Le Japon, explique l’auteur, est comme le canari dans la mine de charbon : l’oiseau qu’on envoie au casse-pipe pour savoir si l’atmosphère est respirable. Pourquoi ? Parce qu’il est déjà confronté au problème d’une population en repli. « En Europe et dans d’autres parties de l’Asie, spécialement, des nations qui affichent de pareils taux de natalité bas s’en vont vers une même contraction de leur population, avec un vivier de population active qui se rétrécit au service d’une population de personnes âgées en plein boom.

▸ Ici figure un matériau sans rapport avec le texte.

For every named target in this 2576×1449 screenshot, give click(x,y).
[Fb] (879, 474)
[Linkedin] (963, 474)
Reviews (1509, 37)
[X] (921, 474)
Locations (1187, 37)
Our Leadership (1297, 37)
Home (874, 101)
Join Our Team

Le monde se tournera vers le Japon pour savoir comment faire : reste seulement la question de savoir s’il y trouvera un modèle à imiter capable de l’inspirer », écrit-il.
 

Japon, 3,03 robots pour 100 travailleurs, pays modèle pour le Forum économique de Davos

 
Avec 3,03 robots pour 100 travailleurs, le Japon fait partie des pays les plus densément « peuplés » dans ce domaine, derrière l’Allemagne qui en compte 3,09, Singapour avec 4,88 robots pour 100 actifs, et la Corée du Sud qui plafonne à 6,31 et qui affiche également, comme les deux autres « vainqueurs », une natalité désastreuse.
 
Pour Murat Sönmez, cette situation au Japon répond à une volonté délibérée et un nouveau sentiment d’urgence alors que les défis « sociaux, économiques et technologiques » ne toléreront plus d’être ignorés.
 
En filigrane, même si l’article ne le met pas en évidence, on devine une tendance à la socialisation tous azimuts, avec un brouillage progressif des frontières entre les transports en communs et les transports privés et un isolement de plus en plus notable des zones rurales où les personnes âgées peinent à se déplacer et à avoir accès aux soins. « Pour combler le trou, voici les véhicules autonomes, les soins à distance, les drones de livraison », se félicite l’auteur.
 

La robotisation et l’intelligence artificielle annoncent un autre « grand remplacement »

 
Il prône notamment l’utilisation des innombrables données de santé conservées numériquement au Japon pour faire appel à l’intelligence artificielle et à l’apprentissage des machines afin de trouver de nouveaux traitements, de nouvelles solutions : pourquoi ne pas utiliser le blockchain pour mettre en réseau les données que les patients pourraient même vendre au laboratoire de recherche ?
 
Pour cela, suggère l’auteur, il faudra peut-être que le Japon rompe avec ses cultures de l’attention méticuleuse et de la diligence, « des qualités admirables, mais qui, par le passé, ont parfois pu entraver la vitesse ». Les nouvelles technologies vont vite, il va falloir que le Japon prenne des décisions rapides… Et surtout, devine-t-on, sans se poser des questions sur ce grand remplacement qui se profile.